#### TEXTAUSZUG
□ □ □ □ □ □ □

Das Bistum Essen beschloss seinerzeit, dass katholische Jungen nicht mehr abgelehnt werden dürfen. Der damalige Schulleiter Dr. Christoph Oster und sein Kollegium machten sich also Gedanken, wie die Jungen künftig unterrichtet werden sollen und wählten das so genannte „Bi-Edukation“-Modell. Jungen und Mädchen besuchen damit getrennte Klassen, gehen aber gemeinsam auf eine Schule. Nur in Musik und Religion werden die Kinder schon in der fünften Klasse gemischt. Später kommen noch Wahlfächer hinzu. In der Oberstufe wird die Geschlechtertrennung dann komplett aufgehoben.

Das Interesse der Jungen war so groß, dass direkt zwei Schuleingangsklassen gebildet wurden.

□ □ □ □ □ □ □

#### DATEN

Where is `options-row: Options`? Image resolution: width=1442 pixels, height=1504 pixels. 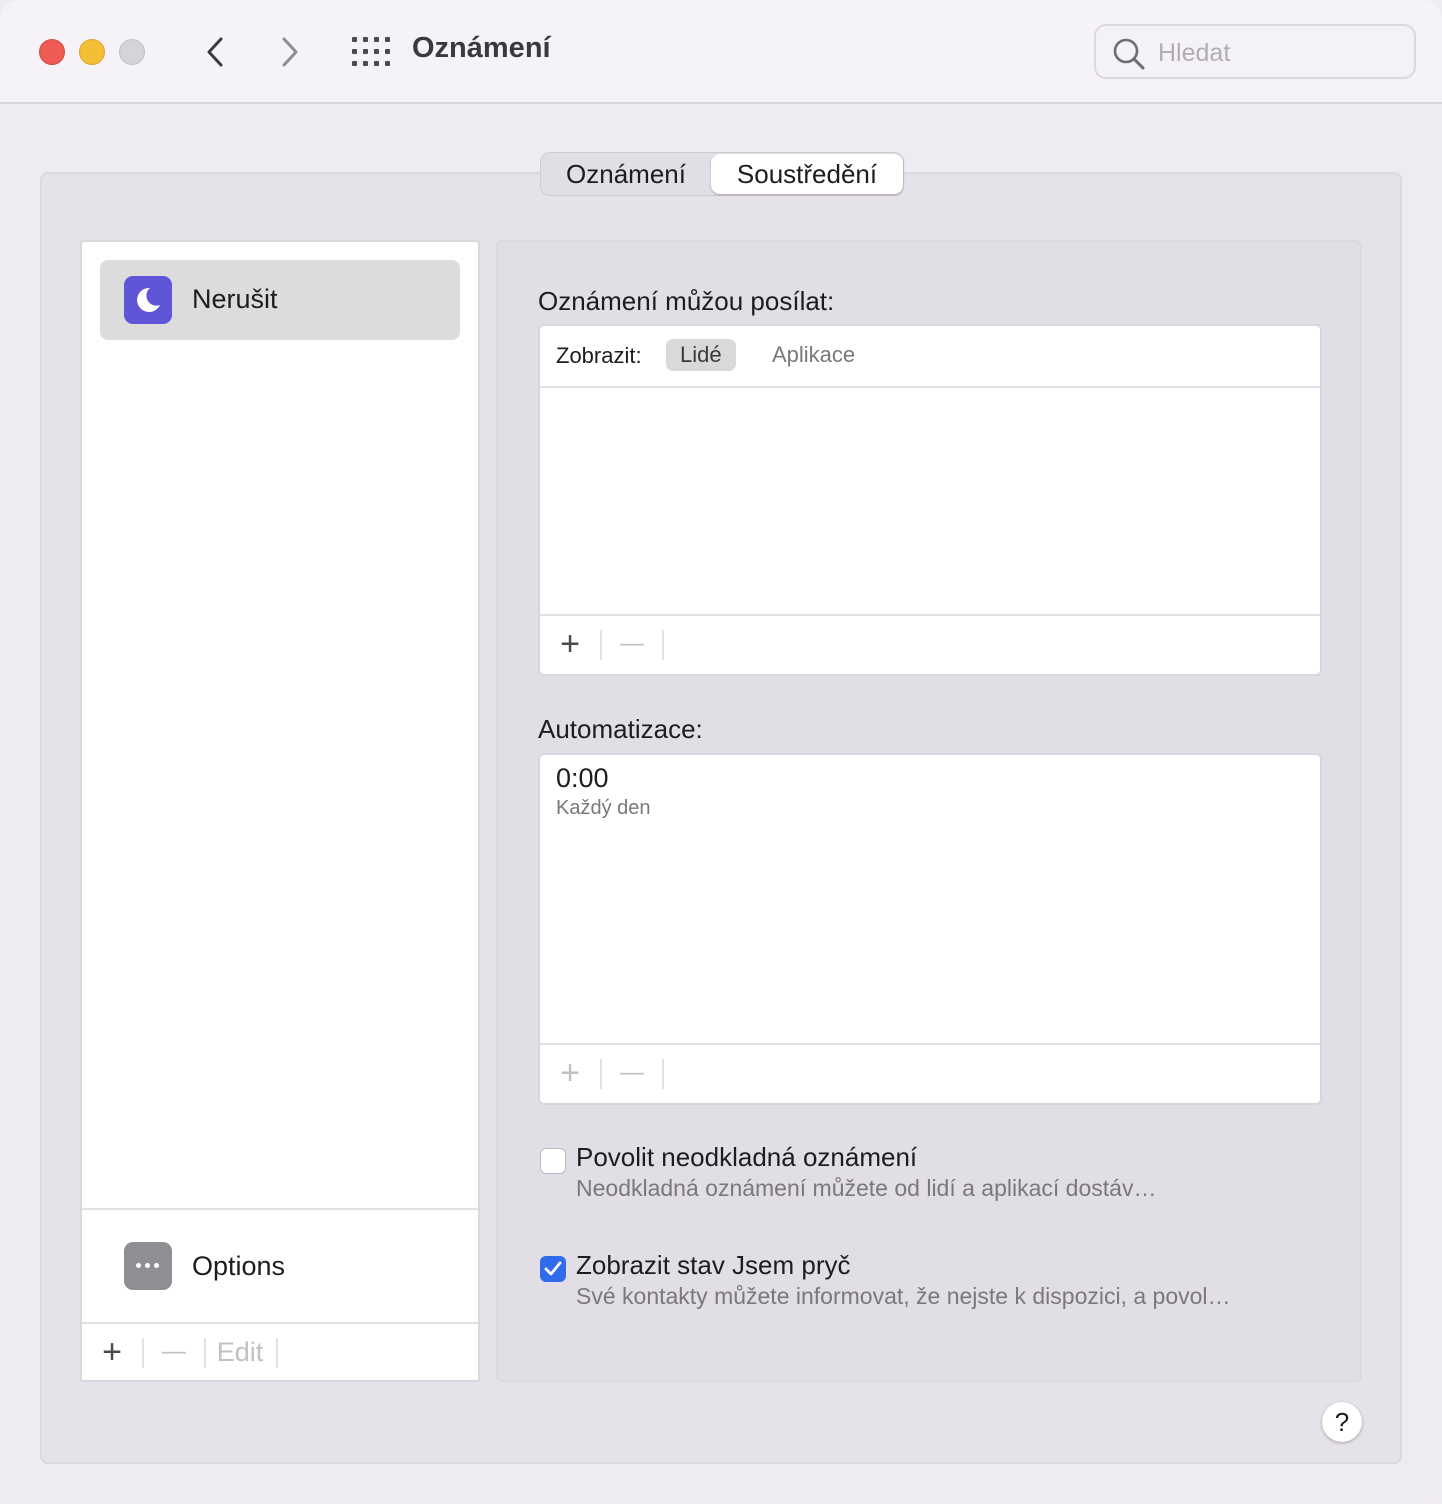
options-row: Options is located at coordinates (280, 1265).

□ □ □ □ □ □ □

#### AUFGABE
Erkläre anhand des Textauszugs in ein bis drei Sätzen, weshalb sich der damalige Schulleiter und sein Kollegium Gedanken darüber machten, wie Jungen künftig unterrichtet werden sollen.

#### LÖSUNG
Das Bistum Essen hatte beschlossen, dass katholische Jungen nicht mehr abgelehnt werden dürfen. Deshalb überlegten Schulleiter Dr. Christoph Oster und sein Kollegium, wie die Jungen künftig unterrichtet werden sollen, und wählten dafür das Modell der „Bi-Edukation“.